## [Requirement]
In which lines of the data does the string "computer" appear? Copy every one.

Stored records
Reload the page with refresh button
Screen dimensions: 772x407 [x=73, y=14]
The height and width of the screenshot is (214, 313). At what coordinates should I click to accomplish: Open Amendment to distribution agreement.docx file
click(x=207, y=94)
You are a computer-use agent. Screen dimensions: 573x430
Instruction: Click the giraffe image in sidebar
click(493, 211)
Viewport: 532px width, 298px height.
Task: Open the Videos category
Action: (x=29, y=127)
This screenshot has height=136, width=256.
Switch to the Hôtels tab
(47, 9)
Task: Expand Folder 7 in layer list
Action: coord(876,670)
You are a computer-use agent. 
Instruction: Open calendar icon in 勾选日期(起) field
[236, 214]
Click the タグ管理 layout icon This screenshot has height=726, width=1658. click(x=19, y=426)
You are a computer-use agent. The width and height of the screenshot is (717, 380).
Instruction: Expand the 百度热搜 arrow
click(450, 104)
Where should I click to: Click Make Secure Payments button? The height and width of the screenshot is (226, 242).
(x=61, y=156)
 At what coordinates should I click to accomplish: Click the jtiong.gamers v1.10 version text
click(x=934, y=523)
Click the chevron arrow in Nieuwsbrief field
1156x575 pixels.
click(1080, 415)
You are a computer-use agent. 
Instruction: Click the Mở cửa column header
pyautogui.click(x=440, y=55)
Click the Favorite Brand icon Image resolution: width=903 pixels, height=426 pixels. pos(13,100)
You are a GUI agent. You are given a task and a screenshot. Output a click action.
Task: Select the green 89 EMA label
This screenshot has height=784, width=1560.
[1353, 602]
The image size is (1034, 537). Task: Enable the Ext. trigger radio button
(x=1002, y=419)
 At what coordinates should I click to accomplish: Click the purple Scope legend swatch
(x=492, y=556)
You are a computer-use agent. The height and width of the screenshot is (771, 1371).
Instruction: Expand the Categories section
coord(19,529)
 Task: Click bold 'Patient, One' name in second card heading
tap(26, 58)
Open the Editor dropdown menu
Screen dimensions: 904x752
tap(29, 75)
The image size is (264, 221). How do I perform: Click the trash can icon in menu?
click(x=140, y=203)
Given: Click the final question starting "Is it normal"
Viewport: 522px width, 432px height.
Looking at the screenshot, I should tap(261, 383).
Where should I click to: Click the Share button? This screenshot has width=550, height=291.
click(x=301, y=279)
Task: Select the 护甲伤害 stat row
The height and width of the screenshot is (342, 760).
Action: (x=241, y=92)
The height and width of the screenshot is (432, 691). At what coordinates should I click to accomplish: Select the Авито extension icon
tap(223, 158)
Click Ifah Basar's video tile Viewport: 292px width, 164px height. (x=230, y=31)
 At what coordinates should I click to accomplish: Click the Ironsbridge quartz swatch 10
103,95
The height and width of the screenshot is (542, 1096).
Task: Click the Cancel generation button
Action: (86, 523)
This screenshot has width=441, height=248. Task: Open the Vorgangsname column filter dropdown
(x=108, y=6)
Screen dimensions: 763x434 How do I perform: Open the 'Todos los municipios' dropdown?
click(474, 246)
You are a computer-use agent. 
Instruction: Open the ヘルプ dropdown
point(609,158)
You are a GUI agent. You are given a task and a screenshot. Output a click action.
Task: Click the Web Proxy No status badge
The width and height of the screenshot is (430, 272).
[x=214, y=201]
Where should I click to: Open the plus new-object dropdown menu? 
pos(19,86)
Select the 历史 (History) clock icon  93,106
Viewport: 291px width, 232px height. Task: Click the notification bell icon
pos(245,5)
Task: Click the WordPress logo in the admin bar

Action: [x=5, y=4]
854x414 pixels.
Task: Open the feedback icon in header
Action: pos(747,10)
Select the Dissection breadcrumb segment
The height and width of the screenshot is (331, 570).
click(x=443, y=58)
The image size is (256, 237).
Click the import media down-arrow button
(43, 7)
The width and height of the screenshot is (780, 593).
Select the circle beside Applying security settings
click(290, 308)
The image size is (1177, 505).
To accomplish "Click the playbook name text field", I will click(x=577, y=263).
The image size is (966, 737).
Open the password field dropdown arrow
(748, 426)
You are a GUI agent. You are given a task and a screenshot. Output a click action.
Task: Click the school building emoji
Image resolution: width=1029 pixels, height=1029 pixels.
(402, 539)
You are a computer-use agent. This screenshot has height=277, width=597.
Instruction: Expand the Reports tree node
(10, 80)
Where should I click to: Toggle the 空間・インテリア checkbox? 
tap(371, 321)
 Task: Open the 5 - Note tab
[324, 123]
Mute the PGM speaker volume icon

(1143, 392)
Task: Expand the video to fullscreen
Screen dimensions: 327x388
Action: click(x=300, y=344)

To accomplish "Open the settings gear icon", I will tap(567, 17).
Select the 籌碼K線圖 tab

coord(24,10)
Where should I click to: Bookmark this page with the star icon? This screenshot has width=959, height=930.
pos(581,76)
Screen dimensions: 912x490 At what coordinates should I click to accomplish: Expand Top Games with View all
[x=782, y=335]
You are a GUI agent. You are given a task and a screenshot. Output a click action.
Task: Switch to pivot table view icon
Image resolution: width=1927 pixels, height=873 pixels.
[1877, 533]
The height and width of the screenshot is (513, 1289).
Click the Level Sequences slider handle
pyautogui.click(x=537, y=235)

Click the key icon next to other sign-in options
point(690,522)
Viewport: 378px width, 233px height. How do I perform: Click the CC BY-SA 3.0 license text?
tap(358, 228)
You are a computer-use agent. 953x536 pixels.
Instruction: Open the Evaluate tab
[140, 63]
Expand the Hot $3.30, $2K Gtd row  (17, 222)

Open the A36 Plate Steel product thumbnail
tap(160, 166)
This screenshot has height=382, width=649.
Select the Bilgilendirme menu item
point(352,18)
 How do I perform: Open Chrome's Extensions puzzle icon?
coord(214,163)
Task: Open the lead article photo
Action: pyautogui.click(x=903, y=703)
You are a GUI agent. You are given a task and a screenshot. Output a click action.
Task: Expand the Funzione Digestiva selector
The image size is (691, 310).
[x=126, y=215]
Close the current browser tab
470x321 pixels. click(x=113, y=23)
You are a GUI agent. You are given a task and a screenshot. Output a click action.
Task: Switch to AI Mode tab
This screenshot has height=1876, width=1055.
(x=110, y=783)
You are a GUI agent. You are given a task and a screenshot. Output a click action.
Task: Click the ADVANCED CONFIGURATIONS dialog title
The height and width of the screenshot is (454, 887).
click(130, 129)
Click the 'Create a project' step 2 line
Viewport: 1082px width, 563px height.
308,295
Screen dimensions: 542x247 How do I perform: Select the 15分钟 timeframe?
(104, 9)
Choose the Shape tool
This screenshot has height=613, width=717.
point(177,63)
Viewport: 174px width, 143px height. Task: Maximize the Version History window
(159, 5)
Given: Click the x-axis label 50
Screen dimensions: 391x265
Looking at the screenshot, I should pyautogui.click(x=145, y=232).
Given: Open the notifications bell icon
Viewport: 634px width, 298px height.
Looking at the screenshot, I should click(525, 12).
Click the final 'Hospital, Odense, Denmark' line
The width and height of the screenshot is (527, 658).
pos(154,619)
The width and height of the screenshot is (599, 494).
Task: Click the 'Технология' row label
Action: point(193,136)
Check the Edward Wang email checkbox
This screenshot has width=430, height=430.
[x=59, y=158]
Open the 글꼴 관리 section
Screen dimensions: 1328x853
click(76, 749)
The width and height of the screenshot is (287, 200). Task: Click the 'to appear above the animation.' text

## [Finished exercise]
You are a computer-use agent. Screen dimensions: 573x430
You are a computer-use agent. 
You are a computer-use agent. The width and height of the screenshot is (717, 380).
You are a computer-use agent. 
You are a computer-use agent. The height and width of the screenshot is (771, 1371).
You are a computer-use agent. 
You are a computer-use agent. This screenshot has height=277, width=597.
You are a computer-use agent. 953x536 pixels.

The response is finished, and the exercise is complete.